>> begin Material provided

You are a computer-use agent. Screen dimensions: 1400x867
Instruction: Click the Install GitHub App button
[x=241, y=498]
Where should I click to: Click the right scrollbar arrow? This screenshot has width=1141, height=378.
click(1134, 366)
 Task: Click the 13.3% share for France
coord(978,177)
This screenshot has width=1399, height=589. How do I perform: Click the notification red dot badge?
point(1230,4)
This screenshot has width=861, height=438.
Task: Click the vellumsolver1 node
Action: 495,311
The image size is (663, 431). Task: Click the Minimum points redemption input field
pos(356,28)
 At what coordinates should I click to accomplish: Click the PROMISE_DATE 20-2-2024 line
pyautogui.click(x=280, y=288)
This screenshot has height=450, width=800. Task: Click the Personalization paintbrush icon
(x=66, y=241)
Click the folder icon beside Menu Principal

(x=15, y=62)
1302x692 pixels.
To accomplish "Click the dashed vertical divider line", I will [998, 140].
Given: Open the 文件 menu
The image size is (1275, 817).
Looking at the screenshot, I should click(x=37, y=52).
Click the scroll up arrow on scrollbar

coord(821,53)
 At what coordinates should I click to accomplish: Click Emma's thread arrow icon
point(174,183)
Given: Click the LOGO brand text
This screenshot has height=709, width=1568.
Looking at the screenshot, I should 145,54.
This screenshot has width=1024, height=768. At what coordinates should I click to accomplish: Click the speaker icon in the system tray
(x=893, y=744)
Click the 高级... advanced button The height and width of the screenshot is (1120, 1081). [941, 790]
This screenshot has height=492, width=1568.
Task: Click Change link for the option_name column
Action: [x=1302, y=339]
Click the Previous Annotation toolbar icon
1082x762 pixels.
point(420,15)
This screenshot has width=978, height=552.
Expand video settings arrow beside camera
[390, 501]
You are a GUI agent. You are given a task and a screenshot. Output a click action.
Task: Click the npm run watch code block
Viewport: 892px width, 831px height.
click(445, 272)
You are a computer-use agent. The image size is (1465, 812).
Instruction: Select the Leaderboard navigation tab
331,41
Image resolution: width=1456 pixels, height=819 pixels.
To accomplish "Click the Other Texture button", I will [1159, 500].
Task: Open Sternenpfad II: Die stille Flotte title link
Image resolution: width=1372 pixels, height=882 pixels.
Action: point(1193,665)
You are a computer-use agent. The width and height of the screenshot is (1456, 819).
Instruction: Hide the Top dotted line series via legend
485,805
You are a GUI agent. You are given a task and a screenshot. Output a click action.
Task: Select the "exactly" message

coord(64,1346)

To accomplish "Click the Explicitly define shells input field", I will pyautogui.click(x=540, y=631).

>> end Material provided

Task directions
Reproduce the material verbatim, from the line containing "PROMISE_DATE 20-2-2024 line" up to and including the line containing "Looking at the screenshot, I should click(x=37, y=52).".

Exercise response
 At what coordinates should I click to accomplish: Click the PROMISE_DATE 20-2-2024 line
pyautogui.click(x=280, y=288)
This screenshot has height=450, width=800. Task: Click the Personalization paintbrush icon
(x=66, y=241)
Click the folder icon beside Menu Principal

(x=15, y=62)
1302x692 pixels.
To accomplish "Click the dashed vertical divider line", I will [998, 140].
Given: Open the 文件 menu
The image size is (1275, 817).
Looking at the screenshot, I should click(x=37, y=52).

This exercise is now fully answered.